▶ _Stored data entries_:

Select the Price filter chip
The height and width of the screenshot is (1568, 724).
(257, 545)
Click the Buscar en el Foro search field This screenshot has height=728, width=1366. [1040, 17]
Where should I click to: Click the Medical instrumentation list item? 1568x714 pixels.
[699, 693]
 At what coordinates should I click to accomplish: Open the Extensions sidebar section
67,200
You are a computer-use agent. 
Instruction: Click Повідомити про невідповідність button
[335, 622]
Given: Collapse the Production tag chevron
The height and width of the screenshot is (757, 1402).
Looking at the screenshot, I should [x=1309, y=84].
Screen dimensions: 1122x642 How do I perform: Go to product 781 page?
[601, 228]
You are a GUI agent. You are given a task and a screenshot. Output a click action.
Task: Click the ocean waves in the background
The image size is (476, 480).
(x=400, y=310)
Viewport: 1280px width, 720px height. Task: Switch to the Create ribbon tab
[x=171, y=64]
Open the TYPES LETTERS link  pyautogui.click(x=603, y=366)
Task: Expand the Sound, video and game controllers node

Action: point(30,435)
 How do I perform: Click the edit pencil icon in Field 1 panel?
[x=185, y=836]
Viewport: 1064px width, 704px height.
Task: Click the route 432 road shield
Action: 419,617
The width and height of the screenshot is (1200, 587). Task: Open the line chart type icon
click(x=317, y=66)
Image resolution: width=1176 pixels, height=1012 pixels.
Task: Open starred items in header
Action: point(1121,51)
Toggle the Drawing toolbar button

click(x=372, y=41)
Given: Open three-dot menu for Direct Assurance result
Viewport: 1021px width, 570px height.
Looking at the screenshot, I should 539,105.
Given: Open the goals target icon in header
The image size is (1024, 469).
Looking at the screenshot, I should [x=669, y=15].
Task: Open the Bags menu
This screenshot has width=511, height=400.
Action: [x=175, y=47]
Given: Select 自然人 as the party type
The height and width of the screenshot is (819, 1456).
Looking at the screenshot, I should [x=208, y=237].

▶ _WRITTEN PROBLEM_:
Output every line of the listing above as a numbered list, omitting blank lines.

▶ _EXERCISE ANSWER_:
1. Select the Price filter chip
2. The height and width of the screenshot is (1568, 724).
3. (257, 545)
4. Click the Buscar en el Foro search field This screenshot has height=728, width=1366. [1040, 17]
5. Where should I click to: Click the Medical instrumentation list item? 1568x714 pixels.
6. [699, 693]
7.  At what coordinates should I click to accomplish: Open the Extensions sidebar section
8. 67,200
9. You are a computer-use agent. 
10. Instruction: Click Повідомити про невідповідність button
11. [335, 622]
12. Given: Collapse the Production tag chevron
13. The height and width of the screenshot is (757, 1402).
14. Looking at the screenshot, I should [x=1309, y=84].
15. Screen dimensions: 1122x642 How do I perform: Go to product 781 page?
16. [601, 228]
17. You are a GUI agent. You are given a task and a screenshot. Output a click action.
18. Task: Click the ocean waves in the background
19. The image size is (476, 480).
20. (x=400, y=310)
21. Viewport: 1280px width, 720px height. Task: Switch to the Create ribbon tab
22. [x=171, y=64]
23. Open the TYPES LETTERS link  pyautogui.click(x=603, y=366)
24. Task: Expand the Sound, video and game controllers node
25. Action: point(30,435)
26.  How do I perform: Click the edit pencil icon in Field 1 panel?
27. [x=185, y=836]
28. Viewport: 1064px width, 704px height.
29. Task: Click the route 432 road shield
30. Action: 419,617
31. The width and height of the screenshot is (1200, 587). Task: Open the line chart type icon
32. click(x=317, y=66)
33. Image resolution: width=1176 pixels, height=1012 pixels.
34. Task: Open starred items in header
35. Action: point(1121,51)
36. Toggle the Drawing toolbar button
37. click(x=372, y=41)
38. Given: Open three-dot menu for Direct Assurance result
39. Viewport: 1021px width, 570px height.
40. Looking at the screenshot, I should 539,105.
41. Given: Open the goals target icon in header
42. The image size is (1024, 469).
43. Looking at the screenshot, I should [x=669, y=15].
44. Task: Open the Bags menu
45. This screenshot has width=511, height=400.
46. Action: [x=175, y=47]
47. Given: Select 自然人 as the party type
48. The height and width of the screenshot is (819, 1456).
49. Looking at the screenshot, I should [x=208, y=237].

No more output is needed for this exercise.